The second way is through our various growth levers: B2B, supporting the customer in their business development; Africa and the Middle East, which today represent 13% of our turnover. We want to grow that by 5% annually in all the regions where we have yet to fully roll out 4G.
In addition, the success of the plan will also depend on the growth of our mobile-finance solutions, such as Orange Money and Orange Bank. Orange Bank will be available in all our markets by 2025.
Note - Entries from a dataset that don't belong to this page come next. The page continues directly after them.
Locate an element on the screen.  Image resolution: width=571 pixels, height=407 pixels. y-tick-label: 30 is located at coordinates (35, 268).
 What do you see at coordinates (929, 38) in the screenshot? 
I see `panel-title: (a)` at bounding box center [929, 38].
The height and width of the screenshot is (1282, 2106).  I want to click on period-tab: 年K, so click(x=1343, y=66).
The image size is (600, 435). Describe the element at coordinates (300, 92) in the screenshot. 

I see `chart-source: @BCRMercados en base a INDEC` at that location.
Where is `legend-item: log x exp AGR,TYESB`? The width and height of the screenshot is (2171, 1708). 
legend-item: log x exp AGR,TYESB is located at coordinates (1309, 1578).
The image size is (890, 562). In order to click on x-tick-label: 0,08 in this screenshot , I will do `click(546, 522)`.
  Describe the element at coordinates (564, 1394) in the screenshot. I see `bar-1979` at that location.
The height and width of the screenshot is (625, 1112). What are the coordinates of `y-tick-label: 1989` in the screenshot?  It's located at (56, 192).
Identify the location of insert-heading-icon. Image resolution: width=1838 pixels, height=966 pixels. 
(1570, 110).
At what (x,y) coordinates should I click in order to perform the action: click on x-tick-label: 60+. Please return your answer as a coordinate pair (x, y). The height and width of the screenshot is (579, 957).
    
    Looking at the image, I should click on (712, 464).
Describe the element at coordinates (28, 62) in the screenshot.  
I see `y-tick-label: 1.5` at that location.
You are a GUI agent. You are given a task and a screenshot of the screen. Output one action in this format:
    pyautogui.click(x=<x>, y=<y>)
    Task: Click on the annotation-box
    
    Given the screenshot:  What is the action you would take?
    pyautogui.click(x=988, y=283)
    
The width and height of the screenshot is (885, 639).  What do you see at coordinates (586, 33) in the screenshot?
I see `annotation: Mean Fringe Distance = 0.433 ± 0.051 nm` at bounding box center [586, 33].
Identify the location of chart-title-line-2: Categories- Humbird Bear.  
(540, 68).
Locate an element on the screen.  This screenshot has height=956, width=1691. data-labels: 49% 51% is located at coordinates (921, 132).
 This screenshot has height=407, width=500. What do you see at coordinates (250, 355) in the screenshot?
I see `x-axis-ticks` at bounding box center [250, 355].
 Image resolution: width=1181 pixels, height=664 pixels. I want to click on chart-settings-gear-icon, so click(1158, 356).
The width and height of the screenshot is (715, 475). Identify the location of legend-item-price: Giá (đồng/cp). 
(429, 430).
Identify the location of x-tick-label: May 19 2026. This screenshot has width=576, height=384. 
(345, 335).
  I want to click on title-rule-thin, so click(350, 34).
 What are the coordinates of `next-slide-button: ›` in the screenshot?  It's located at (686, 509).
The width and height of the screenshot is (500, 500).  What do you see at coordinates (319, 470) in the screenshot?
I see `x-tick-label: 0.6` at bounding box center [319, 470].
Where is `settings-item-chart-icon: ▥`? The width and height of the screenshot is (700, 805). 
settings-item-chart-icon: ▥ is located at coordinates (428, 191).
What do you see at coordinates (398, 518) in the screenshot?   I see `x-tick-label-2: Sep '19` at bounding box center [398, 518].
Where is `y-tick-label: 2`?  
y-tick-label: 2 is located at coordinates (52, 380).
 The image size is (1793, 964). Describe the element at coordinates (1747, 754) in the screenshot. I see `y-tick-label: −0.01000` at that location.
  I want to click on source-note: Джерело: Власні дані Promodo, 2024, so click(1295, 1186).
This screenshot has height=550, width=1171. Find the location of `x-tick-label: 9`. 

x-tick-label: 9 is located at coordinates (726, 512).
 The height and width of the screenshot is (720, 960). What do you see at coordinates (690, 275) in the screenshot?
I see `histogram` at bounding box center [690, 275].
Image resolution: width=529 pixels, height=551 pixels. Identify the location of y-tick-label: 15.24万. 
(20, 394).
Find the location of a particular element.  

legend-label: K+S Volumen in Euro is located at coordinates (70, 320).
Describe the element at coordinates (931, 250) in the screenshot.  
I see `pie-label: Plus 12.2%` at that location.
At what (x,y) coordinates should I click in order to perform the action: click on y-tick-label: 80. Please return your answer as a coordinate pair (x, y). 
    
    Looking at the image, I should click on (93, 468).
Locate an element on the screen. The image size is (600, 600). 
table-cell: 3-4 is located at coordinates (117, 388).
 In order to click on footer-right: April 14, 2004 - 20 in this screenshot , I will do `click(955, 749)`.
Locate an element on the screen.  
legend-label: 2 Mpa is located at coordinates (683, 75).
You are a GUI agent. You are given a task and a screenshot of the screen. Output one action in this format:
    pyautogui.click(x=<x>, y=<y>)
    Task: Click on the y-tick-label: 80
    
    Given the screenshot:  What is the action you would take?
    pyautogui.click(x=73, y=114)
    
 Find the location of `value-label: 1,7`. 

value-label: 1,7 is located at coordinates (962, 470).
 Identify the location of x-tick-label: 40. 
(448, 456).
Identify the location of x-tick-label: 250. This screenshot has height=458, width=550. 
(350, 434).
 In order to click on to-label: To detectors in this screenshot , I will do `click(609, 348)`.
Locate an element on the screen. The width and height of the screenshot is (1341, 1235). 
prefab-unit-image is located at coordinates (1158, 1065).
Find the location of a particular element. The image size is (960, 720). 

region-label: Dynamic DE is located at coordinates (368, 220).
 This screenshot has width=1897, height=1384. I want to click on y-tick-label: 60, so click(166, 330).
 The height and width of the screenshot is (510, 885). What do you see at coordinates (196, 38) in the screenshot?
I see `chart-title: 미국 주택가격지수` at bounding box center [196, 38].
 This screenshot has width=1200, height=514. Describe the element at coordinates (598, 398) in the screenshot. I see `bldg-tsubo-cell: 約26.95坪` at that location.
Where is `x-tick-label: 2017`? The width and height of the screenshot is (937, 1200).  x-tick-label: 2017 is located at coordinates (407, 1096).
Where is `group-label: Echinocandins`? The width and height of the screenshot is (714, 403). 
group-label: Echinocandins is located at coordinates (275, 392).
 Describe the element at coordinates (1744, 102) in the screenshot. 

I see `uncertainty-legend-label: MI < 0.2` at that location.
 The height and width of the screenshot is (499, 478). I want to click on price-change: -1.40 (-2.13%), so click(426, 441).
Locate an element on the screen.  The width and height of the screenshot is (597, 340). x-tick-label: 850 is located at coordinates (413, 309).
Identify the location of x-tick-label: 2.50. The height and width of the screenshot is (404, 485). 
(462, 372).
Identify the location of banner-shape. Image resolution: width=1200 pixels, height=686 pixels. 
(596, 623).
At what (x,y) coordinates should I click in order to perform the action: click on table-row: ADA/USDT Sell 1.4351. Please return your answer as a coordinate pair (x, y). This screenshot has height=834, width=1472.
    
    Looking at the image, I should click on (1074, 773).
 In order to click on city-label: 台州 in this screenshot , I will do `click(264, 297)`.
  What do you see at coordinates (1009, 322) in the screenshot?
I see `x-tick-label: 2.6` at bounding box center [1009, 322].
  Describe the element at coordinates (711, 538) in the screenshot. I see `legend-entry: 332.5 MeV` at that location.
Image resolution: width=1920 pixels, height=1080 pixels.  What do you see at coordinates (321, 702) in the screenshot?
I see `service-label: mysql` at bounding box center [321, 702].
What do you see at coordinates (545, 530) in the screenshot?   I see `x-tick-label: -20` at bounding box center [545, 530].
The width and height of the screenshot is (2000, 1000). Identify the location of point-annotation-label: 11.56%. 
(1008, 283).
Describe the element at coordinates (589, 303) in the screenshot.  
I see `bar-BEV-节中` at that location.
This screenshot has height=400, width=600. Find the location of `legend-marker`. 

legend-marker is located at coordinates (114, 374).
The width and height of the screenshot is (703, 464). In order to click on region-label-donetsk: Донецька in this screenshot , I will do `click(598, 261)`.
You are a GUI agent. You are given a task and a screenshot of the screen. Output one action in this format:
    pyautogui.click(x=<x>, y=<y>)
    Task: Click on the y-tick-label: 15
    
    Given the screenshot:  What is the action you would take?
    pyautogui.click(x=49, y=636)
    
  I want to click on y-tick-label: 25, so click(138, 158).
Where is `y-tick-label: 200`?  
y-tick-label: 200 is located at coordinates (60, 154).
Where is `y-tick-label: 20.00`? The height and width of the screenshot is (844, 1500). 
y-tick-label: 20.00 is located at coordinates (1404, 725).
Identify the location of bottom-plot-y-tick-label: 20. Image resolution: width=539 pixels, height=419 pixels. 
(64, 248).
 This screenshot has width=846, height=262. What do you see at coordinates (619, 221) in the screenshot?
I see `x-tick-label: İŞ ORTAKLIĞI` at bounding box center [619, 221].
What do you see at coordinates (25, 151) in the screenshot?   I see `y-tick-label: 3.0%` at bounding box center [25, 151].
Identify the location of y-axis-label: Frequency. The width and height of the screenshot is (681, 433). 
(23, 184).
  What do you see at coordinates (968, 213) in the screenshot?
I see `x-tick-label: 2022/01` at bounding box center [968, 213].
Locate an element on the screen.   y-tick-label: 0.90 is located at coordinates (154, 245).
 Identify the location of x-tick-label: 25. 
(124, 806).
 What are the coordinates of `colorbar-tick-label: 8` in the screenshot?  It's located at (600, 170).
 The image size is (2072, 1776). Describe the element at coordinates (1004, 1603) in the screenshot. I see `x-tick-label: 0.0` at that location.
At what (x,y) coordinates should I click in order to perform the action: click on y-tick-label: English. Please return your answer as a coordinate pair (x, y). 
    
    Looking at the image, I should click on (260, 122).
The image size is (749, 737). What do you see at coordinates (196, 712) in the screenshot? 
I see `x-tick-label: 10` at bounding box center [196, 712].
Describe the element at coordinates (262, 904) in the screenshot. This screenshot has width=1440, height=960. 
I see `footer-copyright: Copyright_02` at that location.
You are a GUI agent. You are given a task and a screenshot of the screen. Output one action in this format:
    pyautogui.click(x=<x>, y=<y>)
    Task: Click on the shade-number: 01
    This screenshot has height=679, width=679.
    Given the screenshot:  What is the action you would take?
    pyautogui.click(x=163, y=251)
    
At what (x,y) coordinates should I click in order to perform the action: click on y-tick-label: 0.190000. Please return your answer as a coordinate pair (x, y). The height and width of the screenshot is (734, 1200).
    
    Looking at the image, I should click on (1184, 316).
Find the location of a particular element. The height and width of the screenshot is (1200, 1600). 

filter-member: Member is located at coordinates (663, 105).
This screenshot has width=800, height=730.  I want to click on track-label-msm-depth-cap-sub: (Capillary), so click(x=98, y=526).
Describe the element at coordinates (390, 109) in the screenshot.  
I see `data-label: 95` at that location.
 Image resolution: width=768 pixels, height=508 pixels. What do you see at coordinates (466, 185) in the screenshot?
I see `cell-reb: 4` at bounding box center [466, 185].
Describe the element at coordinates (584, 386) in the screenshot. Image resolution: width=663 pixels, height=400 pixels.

Finally, we need to use AI and big data to transform the way business is carried out. On the ground, there is a lot of work to be done to maximize the potential of innovation, notably in terms of customer relations. We anticipate that, by the time this initiative has run its course, our customers will be contacting our call centers half as much as they do at present, because the way they interact with Orange will have changed radically. In order to make this a reality, we will supply them with AI-enabled tools through Orange & Me, and our virtual, voice-activated assistant, Djingo.
To make all this happen, we will mobilize the talented teams of men and women at Orange in the areas of cybersecurity, AI, virtual networks and big data. To attract and hold on to people with the right skill-sets, we have launched a vast, €1.5 billion training scheme in order for Orange staff to remain at the cutting edge in their respective fields.
Where are you at with the Orange Fab Lab, your start-up accelerator?
We are operating in an ecosystem that is becoming ever more dense and diverse. We can’t do everything that we need to do as a company ourselves. When it comes to AI, our objective is to use the building blocks already in place to enrich our range of products and services.
That’s where Orange Fab Lab comes in. It allows us to work with startups wherever in the world they spring up. We approach those with the biggest potential to help Orange innovate and thus attract and retain clients.
The Fab Lab network of start-ups allows us, as a company, to remain connected to the innovation ecosystem and in doing so keep abreast of the latest tech developments. We recently struck a deal with Arabot, a start-up that is using AI to do great things with the Arab language. This is an example of the type of company where participation in the Fab Lab is win-win – we need their pioneering technology and they need our investment to perfect the product.
These kinds of winning relationships become even more effective when they are numerous and connected and are accelerators not just for Orange, but for each startup itself, and of course for our customers’ businesses.